From: Matt Dillon <dillon@earth.backplane.com>
To: Rik van Riel <riel@conectiva.com.br>
Cc: arch@freebsd.org, linux-mm@kvack.org, sfkaplan@cs.amherst.edu
Subject: Re: on load control / process swapping
Date: Mon, 7 May 2001 15:50:20 -0700 (PDT)	[thread overview]
Message-ID: <200105072250.f47MoKe68863@earth.backplane.com> (raw)
In-Reply-To: <Pine.LNX.4.21.0105061924160.582-100000@imladris.rielhome.conectiva>

    This is accomplished as a side effect to the way the page queues
    are handled.  A page placed in the active queue is not allowed
    to be moved out of that queue for a minimum period of time based
    on page aging.  See line 500 or so of vm_pageout.c (in -stable) .

    Thus when a process wakes up and pages a bunch of pages in, those
    pages are guarenteed to stay in-core for a period of time no matter
    what level of memory stress is occuring.

:2) make sure the resident processes aren't thrashing,
:   that is, don't let new processes back in memory if
:   none of the currently resident processes is "ready"
:   to be suspended

    When a process is swapped out, the process is removed from the run
    queue and the P_INMEM flag is cleared.  The process is only woken up
    when faultin() is called (vm_glue.c line 312).  faultin() is only
    called from the scheduler() (line 340 of vm_glue.c) and the scheduler
    only runs when the VM system indicates a minimum number of free pages
    are available (vm_page_count_min()), which you can adjust with
    the vm.v_free_min sysctl (usually represents 1-9 megabytes, dependings
    on how much memory the system has).

    So what occurs is that the system comes under extreme memory pressure
    and starts to swapout blocked processes.  This reduces memory pressure
    over time.  When memory pressure is sufficiently reudced the scheduler
    wakes up a swapped-out process (one at a time).

    There might be some fine tuning that we can do here, such as try to
    choose a better process to swapout (right now it's priority based which
    isn't the best way to do it).

:3) have a mechanism to detect thrashing in a VM
:   subsystem which isn't rate-limited  (hard?)

    In FreeBSD, rate-limiting is a function of a lightly loaded system.
    We rate-limit page laundering (pageouts).  However, if the rate-limited
    laundering is not sufficient to reach our free + cache page targets,
    we take another laundering loop and this time do not limit it at all.

    Thus under heavy memory pressure, no real rate limiting occurs.  The
    system will happily pagein and pageout megabytes/sec.  The reason we
    do this is because David Greenman and John Dyson found a long time
    ago that attempting to rate limit paging does not actually solve the
    thrashing problem, it actually makes it worse... So they solved the
    problem another way (see my answers for #1 and #2).  It isn't the
    paging operations themselves that cause thrashing.

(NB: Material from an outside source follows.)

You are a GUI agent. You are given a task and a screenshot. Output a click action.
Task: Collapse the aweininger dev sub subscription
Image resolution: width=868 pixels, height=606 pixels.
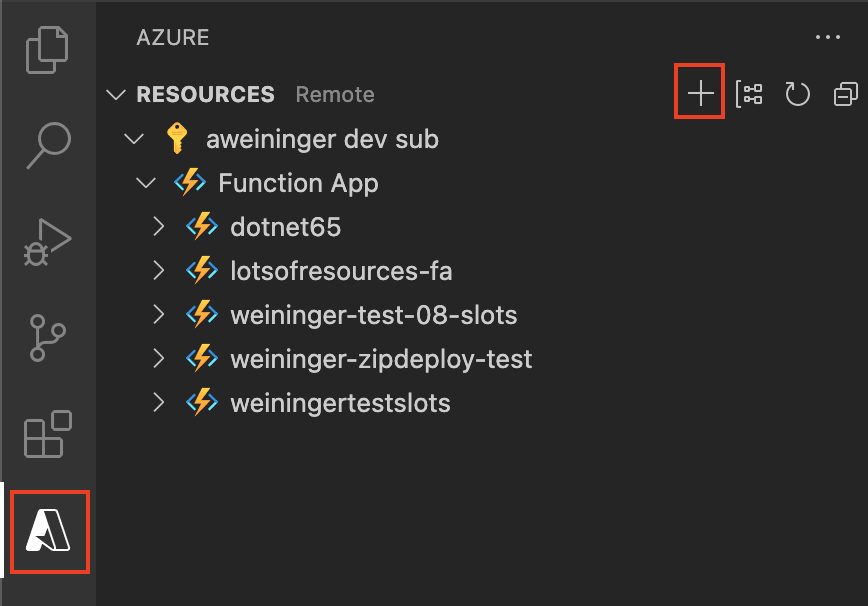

:and, for extra brownie points:
:4) fairness, small processes can be paged in and out
:   faster, so we can suspend&resume them faster; this
:   has the side effect of leaving the proverbial root
:   shell more usable

    Small process can contribute to thrashing as easily as large
    processes can under extreme memory pressure... for example,
    take an overloaded shell machine.  *ALL* processes are 'small'
    processes in that case, or most of them are, and in great numbers
    they can be the cause.  So no test that specifically checks the
    size of the process can be used to give it any sort of priority.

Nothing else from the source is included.